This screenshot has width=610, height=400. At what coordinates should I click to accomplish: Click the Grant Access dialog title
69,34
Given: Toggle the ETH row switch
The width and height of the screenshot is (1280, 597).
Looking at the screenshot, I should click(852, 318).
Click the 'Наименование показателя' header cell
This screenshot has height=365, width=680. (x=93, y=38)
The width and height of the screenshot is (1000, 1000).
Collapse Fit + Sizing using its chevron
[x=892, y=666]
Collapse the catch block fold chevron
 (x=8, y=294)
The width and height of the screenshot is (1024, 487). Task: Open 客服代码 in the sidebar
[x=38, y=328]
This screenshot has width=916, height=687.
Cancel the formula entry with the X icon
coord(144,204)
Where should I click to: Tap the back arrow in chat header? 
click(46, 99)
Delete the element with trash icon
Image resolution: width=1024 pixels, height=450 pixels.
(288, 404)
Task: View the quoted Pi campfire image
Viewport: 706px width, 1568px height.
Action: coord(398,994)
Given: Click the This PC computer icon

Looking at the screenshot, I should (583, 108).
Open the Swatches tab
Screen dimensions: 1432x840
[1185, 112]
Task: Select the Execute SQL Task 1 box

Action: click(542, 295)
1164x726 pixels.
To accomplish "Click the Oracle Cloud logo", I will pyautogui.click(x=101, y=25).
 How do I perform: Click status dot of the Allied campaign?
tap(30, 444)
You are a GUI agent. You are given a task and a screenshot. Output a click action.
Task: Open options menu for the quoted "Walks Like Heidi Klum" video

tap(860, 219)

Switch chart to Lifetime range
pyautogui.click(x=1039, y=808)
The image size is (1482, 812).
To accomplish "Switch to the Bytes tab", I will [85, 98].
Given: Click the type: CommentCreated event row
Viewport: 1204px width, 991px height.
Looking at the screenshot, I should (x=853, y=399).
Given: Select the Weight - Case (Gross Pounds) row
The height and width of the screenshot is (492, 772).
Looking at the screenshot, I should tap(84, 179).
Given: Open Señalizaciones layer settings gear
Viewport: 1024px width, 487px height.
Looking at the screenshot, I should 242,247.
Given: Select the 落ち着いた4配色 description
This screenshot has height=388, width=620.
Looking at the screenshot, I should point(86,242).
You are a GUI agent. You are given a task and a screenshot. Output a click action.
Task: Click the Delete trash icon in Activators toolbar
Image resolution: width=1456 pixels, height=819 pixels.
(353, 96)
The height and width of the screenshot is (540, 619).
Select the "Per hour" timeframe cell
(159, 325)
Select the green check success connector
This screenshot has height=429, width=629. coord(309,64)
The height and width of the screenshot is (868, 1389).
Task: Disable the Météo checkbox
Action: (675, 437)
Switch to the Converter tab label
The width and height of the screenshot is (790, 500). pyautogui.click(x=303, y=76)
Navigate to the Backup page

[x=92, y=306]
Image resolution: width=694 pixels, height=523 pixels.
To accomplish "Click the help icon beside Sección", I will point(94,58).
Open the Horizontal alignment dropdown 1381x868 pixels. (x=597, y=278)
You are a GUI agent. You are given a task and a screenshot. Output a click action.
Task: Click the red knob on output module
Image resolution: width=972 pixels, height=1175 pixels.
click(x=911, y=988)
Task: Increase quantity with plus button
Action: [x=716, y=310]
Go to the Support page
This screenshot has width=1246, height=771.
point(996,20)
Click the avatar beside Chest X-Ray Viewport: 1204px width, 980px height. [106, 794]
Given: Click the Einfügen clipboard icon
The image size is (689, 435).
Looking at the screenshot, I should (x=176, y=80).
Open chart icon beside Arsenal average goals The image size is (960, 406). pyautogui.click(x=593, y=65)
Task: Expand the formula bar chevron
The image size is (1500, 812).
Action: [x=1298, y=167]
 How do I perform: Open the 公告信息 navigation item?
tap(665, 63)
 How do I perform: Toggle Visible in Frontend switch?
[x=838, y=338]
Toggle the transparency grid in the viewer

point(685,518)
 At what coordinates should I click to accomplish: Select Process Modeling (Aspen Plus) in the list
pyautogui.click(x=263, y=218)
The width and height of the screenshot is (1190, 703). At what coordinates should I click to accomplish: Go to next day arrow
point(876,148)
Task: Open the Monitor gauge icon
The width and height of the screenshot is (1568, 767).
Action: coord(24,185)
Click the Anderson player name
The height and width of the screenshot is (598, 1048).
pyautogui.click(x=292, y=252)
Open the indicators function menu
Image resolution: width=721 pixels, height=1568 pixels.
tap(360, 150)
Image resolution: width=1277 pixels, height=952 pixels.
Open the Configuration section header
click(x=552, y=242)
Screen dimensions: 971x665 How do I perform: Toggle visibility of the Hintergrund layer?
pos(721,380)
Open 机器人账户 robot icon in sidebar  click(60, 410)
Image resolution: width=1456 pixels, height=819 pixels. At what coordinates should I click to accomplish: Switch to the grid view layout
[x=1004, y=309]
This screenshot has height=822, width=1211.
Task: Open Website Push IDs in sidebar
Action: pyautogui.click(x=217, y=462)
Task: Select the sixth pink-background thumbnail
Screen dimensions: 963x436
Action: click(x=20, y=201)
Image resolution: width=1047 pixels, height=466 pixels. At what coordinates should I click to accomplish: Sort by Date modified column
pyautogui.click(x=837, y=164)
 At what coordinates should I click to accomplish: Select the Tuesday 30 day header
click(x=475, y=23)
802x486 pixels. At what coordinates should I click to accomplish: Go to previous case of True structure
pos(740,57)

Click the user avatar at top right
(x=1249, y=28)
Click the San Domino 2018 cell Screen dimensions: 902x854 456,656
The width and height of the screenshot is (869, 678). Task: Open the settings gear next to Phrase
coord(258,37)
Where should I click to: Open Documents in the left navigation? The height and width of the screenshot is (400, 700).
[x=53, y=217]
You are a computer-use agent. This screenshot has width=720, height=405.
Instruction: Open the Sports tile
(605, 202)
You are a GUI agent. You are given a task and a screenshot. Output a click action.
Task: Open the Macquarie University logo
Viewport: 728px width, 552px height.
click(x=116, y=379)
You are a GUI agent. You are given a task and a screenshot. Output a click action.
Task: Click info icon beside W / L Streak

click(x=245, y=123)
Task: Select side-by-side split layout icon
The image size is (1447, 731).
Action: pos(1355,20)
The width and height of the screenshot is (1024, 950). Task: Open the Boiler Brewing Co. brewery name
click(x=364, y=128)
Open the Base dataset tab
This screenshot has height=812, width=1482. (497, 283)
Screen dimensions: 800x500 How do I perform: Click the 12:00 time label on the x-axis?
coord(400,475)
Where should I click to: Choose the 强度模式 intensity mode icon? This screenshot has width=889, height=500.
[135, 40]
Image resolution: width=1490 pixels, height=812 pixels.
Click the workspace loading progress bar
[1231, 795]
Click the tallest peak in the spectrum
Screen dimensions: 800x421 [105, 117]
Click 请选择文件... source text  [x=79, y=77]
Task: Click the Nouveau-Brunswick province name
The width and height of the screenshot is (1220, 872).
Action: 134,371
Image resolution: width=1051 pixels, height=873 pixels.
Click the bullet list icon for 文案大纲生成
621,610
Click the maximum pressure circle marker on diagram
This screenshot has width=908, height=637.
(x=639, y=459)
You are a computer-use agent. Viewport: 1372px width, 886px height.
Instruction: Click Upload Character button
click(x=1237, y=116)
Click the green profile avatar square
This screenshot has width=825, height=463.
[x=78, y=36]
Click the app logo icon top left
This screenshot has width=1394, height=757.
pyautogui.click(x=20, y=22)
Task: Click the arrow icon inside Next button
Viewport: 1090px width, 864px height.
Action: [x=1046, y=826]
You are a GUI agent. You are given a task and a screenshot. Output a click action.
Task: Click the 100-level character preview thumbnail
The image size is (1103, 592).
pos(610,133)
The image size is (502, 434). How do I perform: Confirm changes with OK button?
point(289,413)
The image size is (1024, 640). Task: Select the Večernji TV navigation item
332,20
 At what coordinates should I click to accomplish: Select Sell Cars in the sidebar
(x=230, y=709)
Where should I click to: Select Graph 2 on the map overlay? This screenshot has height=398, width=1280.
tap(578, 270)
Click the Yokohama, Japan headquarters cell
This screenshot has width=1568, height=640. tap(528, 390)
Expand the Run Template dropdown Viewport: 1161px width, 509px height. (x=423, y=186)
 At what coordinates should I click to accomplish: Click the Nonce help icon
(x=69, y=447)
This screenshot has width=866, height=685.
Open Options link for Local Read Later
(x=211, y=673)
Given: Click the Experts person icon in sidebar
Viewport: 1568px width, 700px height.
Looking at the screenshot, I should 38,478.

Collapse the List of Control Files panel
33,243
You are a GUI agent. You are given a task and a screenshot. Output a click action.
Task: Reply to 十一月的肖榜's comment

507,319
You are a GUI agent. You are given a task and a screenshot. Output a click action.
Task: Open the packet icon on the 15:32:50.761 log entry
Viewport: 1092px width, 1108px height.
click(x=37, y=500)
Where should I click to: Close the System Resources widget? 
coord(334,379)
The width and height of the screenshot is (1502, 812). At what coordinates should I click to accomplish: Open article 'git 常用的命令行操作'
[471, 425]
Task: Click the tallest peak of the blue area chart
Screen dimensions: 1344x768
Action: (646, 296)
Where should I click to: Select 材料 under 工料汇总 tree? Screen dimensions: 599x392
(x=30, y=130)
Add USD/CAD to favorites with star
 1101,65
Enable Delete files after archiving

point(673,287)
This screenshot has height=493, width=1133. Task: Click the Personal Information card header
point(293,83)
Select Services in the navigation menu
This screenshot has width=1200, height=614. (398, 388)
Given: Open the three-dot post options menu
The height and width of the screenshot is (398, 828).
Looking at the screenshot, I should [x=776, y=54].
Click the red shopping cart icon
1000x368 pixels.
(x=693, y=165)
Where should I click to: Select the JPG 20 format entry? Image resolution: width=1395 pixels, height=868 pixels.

* [What needs to be done]: Starting at the beginning of the records and ending at the line containing "coord(144,204)", rewrite those lines with "chevron" swapped for "toggle arrow" and everything else left as it is.

* [Answer to this task]:
This screenshot has width=610, height=400. At what coordinates should I click to accomplish: Click the Grant Access dialog title
69,34
Given: Toggle the ETH row switch
The width and height of the screenshot is (1280, 597).
Looking at the screenshot, I should click(852, 318).
Click the 'Наименование показателя' header cell
This screenshot has height=365, width=680. (x=93, y=38)
The width and height of the screenshot is (1000, 1000).
Collapse Fit + Sizing using its toggle arrow
[x=892, y=666]
Collapse the catch block fold toggle arrow
 (x=8, y=294)
The width and height of the screenshot is (1024, 487). Task: Open 客服代码 in the sidebar
[x=38, y=328]
This screenshot has width=916, height=687.
Cancel the formula entry with the X icon
coord(144,204)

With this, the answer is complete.